SELECTION ->
= = = =

Transport Infrastructure Ireland

Traditional Counties


Approaching the Tipperary Road Roundabout from the south. The road to the right is in fact the R932.

Located entirely within County Tipperary, the N74 connects the town of Tipperary with Cashel and junction 9 of the M8.


The N74 begins at a mini-roundabout with the important N24, at the eastern end of Tipperary's Main Street. The N24 TOTSOs here, meaning that traffic travelling straight through the roundabout will pick up our route. The road is initially quite narrow and busy, although it widens as it passes out through Tipperary's suburbs. The houses are mostly mid-20th century, and there are long rows of mostly single-storey dwelling lining the route as we pass along Cashel Road. The road surface is quite poor, and in places it lacks markings.

As we leave the town behind, we pass the cemetery to the left, before climbing gently across what is otherwise a very flat landscape. The speed limit is 80km/h, although the road is of decent width with only the subtlest of curves. There is a section where it narrows in, and the hedgerows rise above us, but for the most part we have unimpeded views of the surrounding farmland. Our course is therefore quite direct as we pass through the eastern reaches of the county.

There is only one noticeable climb on this section, where the road gains a partial hard shoulder which is presumably intended to allow agricultural vehicles to comply with the Irish convention of pulling over onto the shoulder to allow faster traffic to pass freely. Sure enough, as the road levels out, the shoulder disappears again. Some 7 kilometres out from Tipperary we descend to cross a small stream and climb again - although this time without a hard shoulder - to pass through the hamlet of Kilfeakle. This settlement is characterised by little more than a sportsfield, a small housing development, and a cemetery to the left of the road, and a cluster of farm buildings and a church to the right. The road gains hard shoulders on both sides as we pass the church, and a number of single-storey houses line the route as we return to the open countryside.

Dublin is signposted (172km) as approach Thomastown, and the road narrows again to pass through a hedge-lined straight. Thomastown appears to consist of little more than a selection of modern houses, which are scattered over quite an area, a village hall and a stud. Although out of view from the road itself, there is also a castle. The speed limit drops to 60km/h as we pass through this settlement, but we never really feel that we have left the countryside.

The remains of Golden Castle feature a medieval tower believed to have been constructed during the 14th century. It stands on an island River Suir, presumably because the river provided it with a natural moat. A statue by the roadside in front of the ruin commemorates Thomas MacDonagh, who fought in the Easter Rising of 1916.

= = = =

RECORDED INFORMATION ->

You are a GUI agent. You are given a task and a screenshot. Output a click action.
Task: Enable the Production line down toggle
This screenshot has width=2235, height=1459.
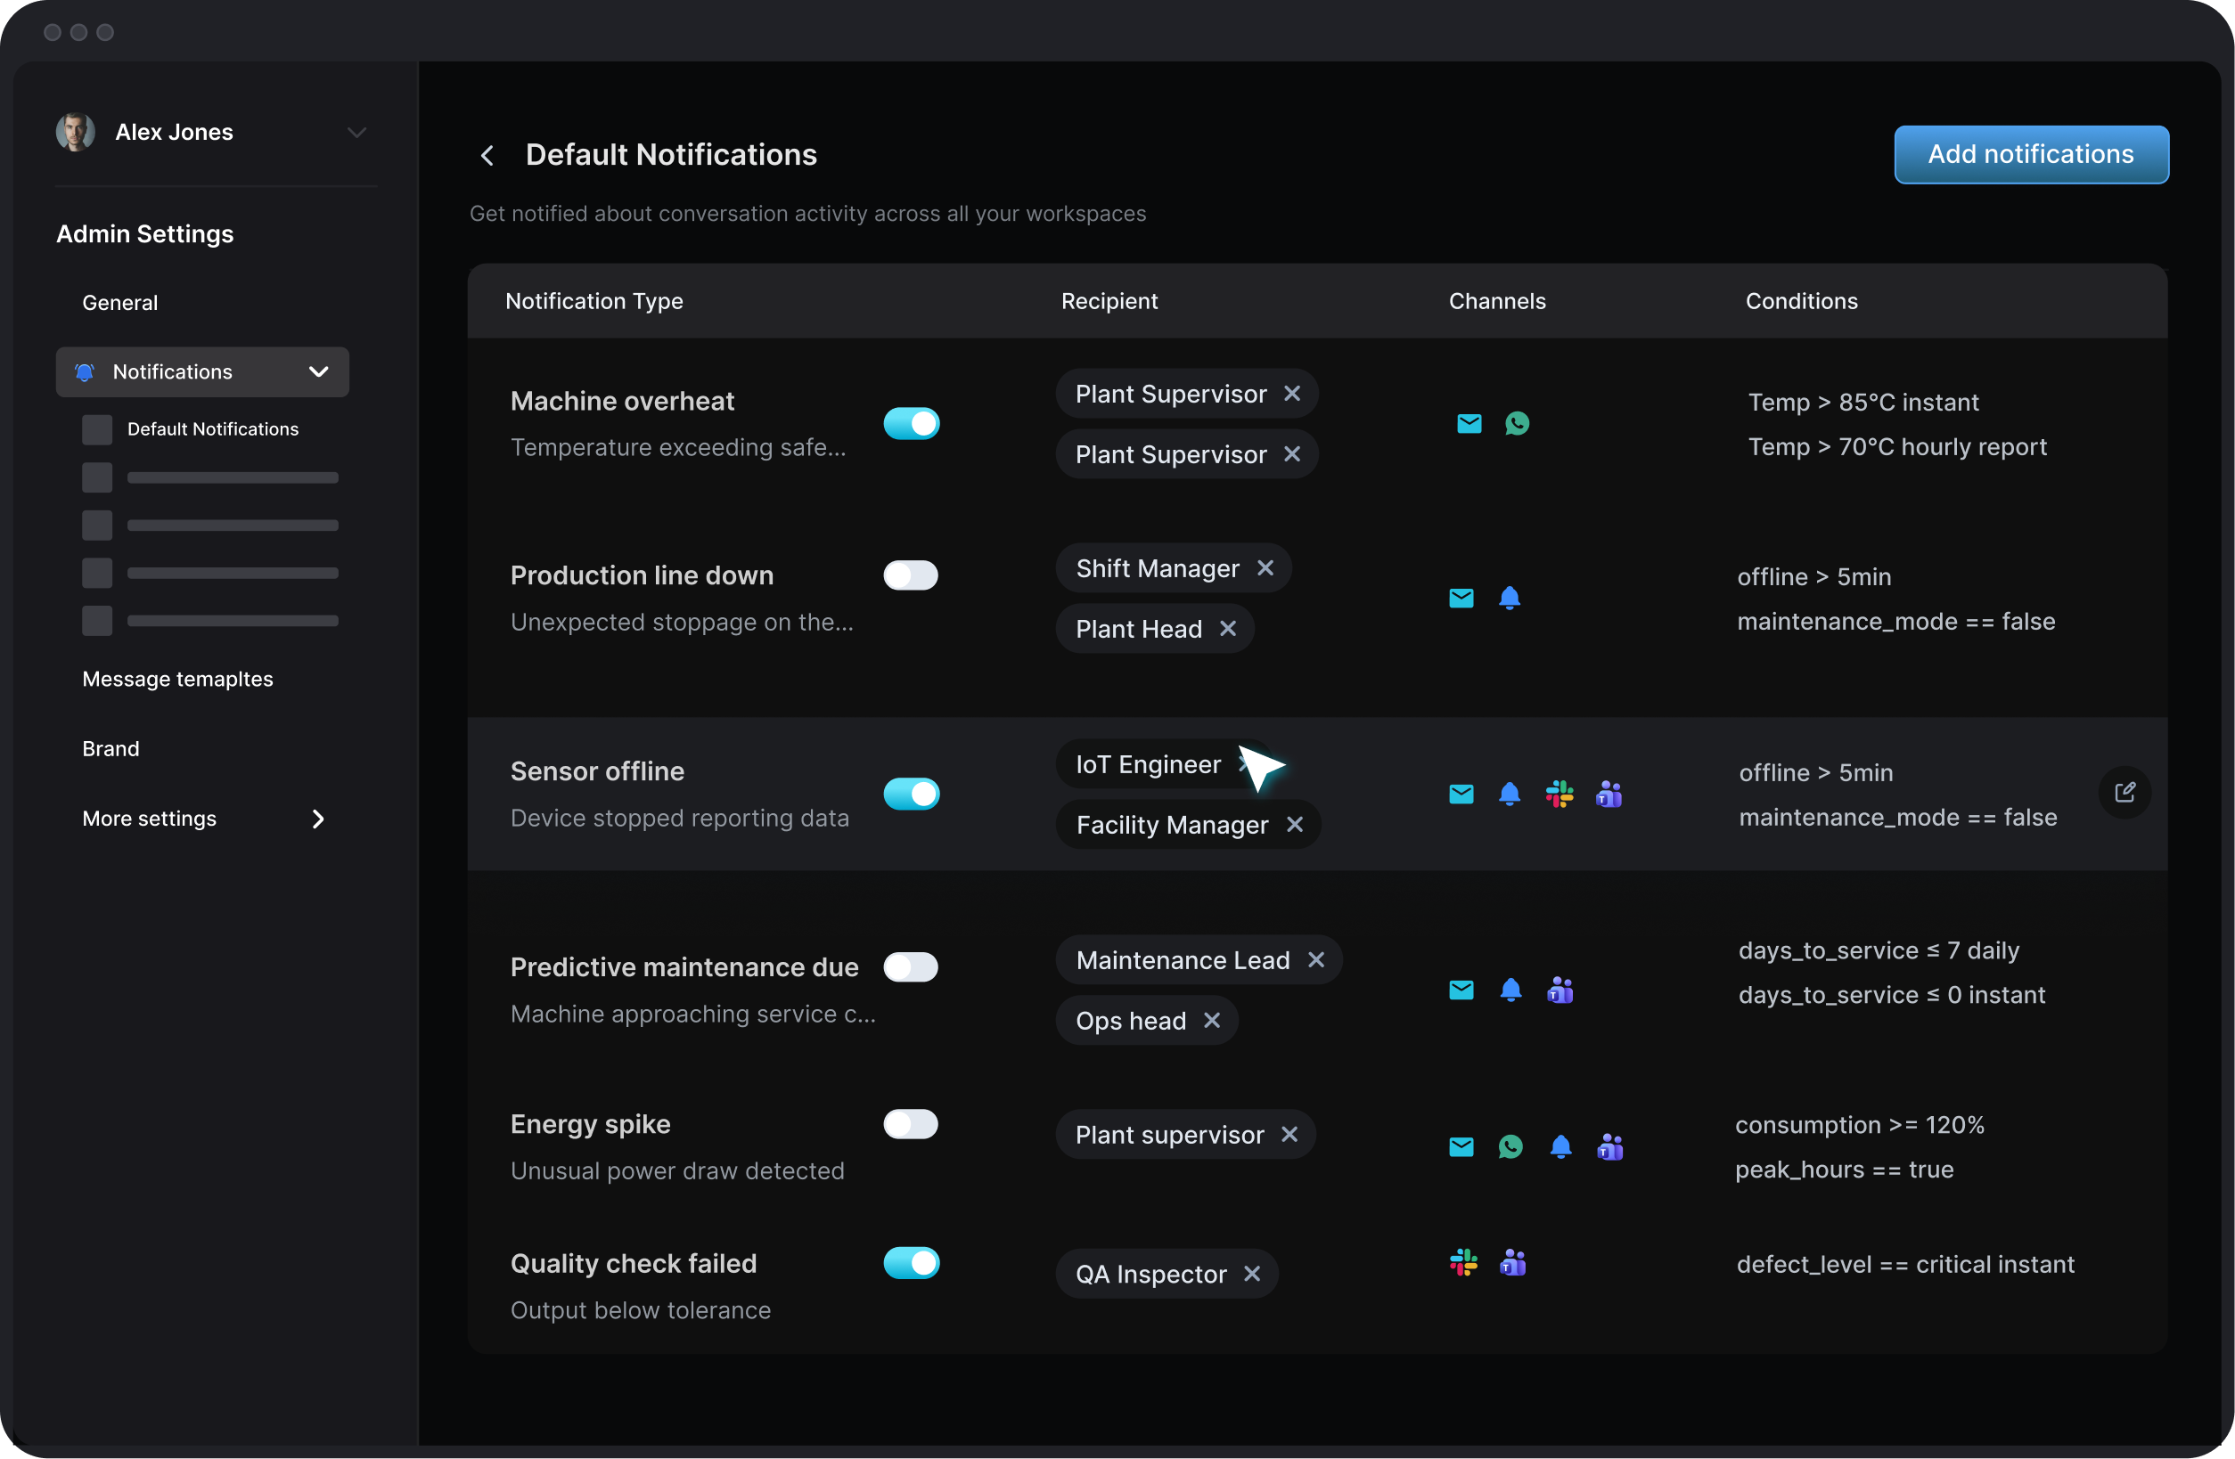click(x=911, y=576)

= = = =

YOUR INSTRUCTIONS ->
Answer these from the N74 route description above, numbering your answers to match:
1. Which junction of the M8 does the N74 connect with?
2. What is the speed limit as the road passes through Thomastown?
3. In which century is the tower at Golden Castle believed to have been built?

RESULT OF THE TASK ->
1. Junction 9
2. 60km/h
3. The 14th century